• **What this task involves**:
Rewrite the listing below, replacing "GUI agent" with "screen agent" throughout and keeping everything else the same.

[Dataset records]
----
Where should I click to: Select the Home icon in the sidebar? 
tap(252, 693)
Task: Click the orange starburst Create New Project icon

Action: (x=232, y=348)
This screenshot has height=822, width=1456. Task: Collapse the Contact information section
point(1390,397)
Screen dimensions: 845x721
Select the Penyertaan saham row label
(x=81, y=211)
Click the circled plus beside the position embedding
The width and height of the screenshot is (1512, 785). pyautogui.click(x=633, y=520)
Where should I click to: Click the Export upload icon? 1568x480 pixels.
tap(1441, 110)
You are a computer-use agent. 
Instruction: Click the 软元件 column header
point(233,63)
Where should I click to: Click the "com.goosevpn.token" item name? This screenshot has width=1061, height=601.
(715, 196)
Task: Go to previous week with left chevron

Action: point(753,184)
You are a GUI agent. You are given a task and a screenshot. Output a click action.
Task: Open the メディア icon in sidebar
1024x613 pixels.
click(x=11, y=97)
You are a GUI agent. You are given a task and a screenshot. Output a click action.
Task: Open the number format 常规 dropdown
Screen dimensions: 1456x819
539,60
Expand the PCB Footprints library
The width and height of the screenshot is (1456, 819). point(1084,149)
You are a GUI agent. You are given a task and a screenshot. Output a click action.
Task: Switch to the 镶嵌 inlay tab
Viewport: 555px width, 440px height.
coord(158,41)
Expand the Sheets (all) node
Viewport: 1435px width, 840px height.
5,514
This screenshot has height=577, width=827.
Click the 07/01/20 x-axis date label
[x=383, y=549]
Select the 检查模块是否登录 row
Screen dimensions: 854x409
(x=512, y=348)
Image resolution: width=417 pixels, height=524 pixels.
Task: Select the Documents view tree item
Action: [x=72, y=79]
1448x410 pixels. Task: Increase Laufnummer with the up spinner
----
• **Response below**:
Where should I click to: Select the Home icon in the sidebar? 
tap(252, 693)
Task: Click the orange starburst Create New Project icon

Action: (x=232, y=348)
This screenshot has height=822, width=1456. Task: Collapse the Contact information section
point(1390,397)
Screen dimensions: 845x721
Select the Penyertaan saham row label
(x=81, y=211)
Click the circled plus beside the position embedding
The width and height of the screenshot is (1512, 785). pyautogui.click(x=633, y=520)
Where should I click to: Click the Export upload icon? 1568x480 pixels.
tap(1441, 110)
You are a computer-use agent. 
Instruction: Click the 软元件 column header
point(233,63)
Where should I click to: Click the "com.goosevpn.token" item name? This screenshot has width=1061, height=601.
(715, 196)
Task: Go to previous week with left chevron

Action: point(753,184)
You are a screen agent. You are given a task and a screenshot. Output a click action.
Task: Open the メディア icon in sidebar
1024x613 pixels.
click(x=11, y=97)
You are a screen agent. You are given a task and a screenshot. Output a click action.
Task: Open the number format 常规 dropdown
Screen dimensions: 1456x819
539,60
Expand the PCB Footprints library
The width and height of the screenshot is (1456, 819). point(1084,149)
You are a screen agent. You are given a task and a screenshot. Output a click action.
Task: Switch to the 镶嵌 inlay tab
Viewport: 555px width, 440px height.
coord(158,41)
Expand the Sheets (all) node
Viewport: 1435px width, 840px height.
5,514
This screenshot has height=577, width=827.
Click the 07/01/20 x-axis date label
[x=383, y=549]
Select the 检查模块是否登录 row
Screen dimensions: 854x409
(x=512, y=348)
Image resolution: width=417 pixels, height=524 pixels.
Task: Select the Documents view tree item
Action: [x=72, y=79]
1448x410 pixels. Task: Increase Laufnummer with the up spinner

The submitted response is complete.